Was haben wir uns, was hat sich der Stadtrat am 17. Juli 2024 getraut?

Nichts weniger als das: Wir haben ein historisch maximal kontaminiertes Nazi-Täter-Monstrum, die Kongresshalle am Dutzendteich, einer vielfältigen, spartenübergreifenden, bunten Kultur samt neuer Spielstätte für das Staatstheater unterworfen!

Ein bundesweit einmaliger Entwurf! Ein Entschluss, der mit größter Ernsthaftigkeit und im Bewusstsein um die historische Verantwortung gegenüber diesem geschichtlich beladenen Gebäude getroffen wurde!

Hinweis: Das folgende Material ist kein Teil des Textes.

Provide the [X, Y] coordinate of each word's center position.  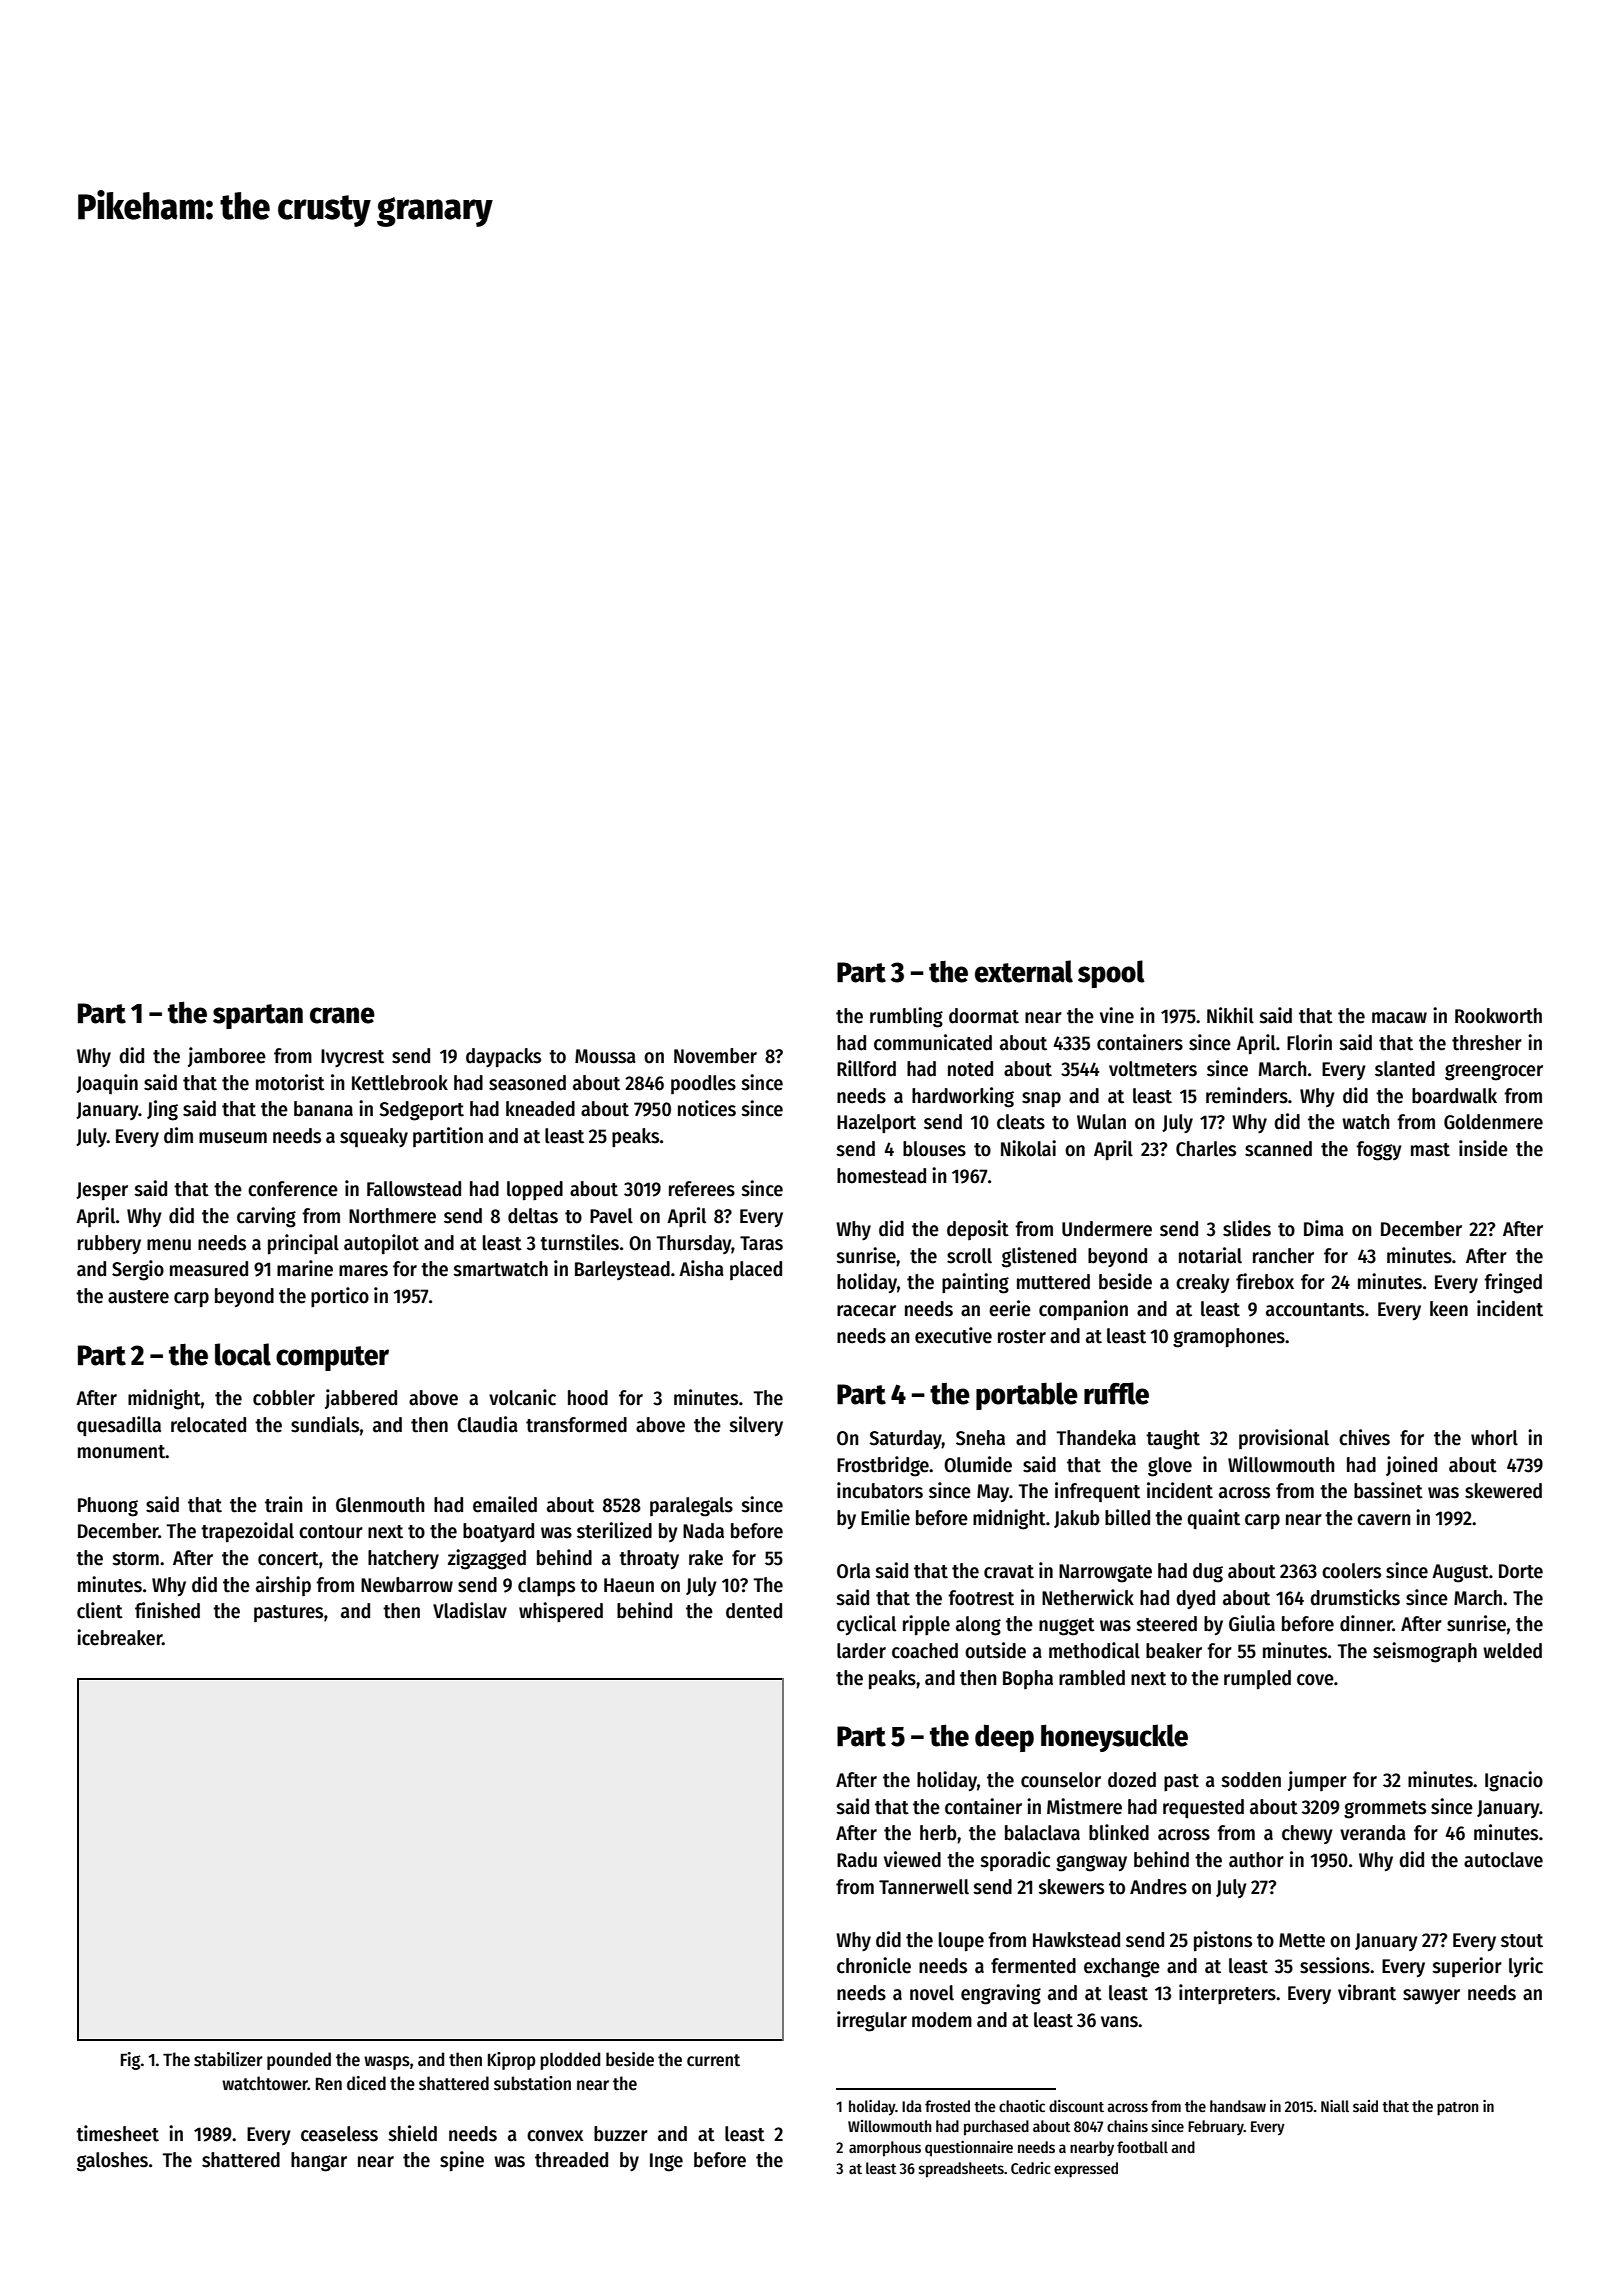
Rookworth [1498, 1016]
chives [1364, 1437]
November [715, 1056]
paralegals [691, 1507]
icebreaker [119, 1637]
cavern [1384, 1520]
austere [138, 1297]
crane [342, 1015]
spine [462, 2161]
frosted [947, 2106]
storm [135, 1559]
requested [1203, 1809]
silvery [756, 1426]
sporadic [1015, 1861]
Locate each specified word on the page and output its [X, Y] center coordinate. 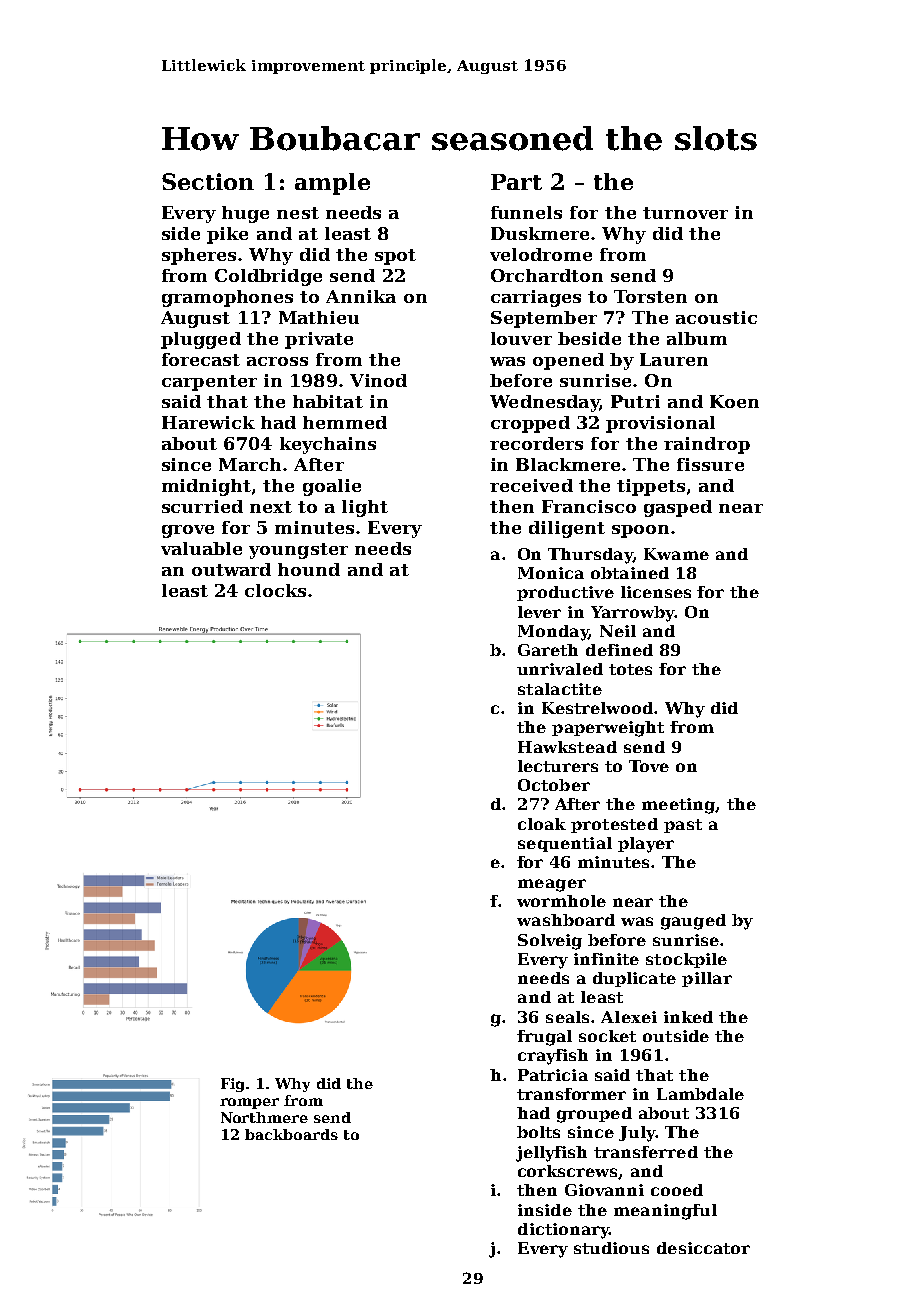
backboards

Wie kurzsichtig dagegen die Kritiker:innen der Entscheidung: Ja, der städtische Anteil an den Baukosten ist um knapp 30 Mio. Euro höher als ursprünglich veranschlagt, weil die Nutzungsdauer der neuen Spielstätte verlängert wurde. Ja, das sprengt den beschlossenen Kostendeckel. Ja, das ist nicht schön, darüber ist niemand glücklich.

Aber bitte: Ist das wirklich der springende Punkt? Ist nicht die dahinterstehende Ermöglichung der weiter oben skizzierten kulturellen Aneignung von so kraftvoller Natur, dass sich die finanziellen Fragen dahinter einordnen müssen?

Wir als grüne Fraktion tragen den weitreichenden Beschluss mit – er ermöglicht dem Staatstheater eine klare Planung und eröffnet ihm eine langjährige Perspektive sowie eine nachhaltige Nutzung.

Für die freie Szene stehen zukünftig eine Vielzahl von Räumen für verschiedenste künstlerische Ansätze zur Verfügung – in wechselseitigem Austausch mit Kolleg:innen des Staatstheaters und natürlich ebenso in gegenläufiger Richtung …

Der 17. Juli 2024 ist daher ein starkes Signal. Für eine Erinnerungskultur, die neue Antworten und innovative Ansätze sucht.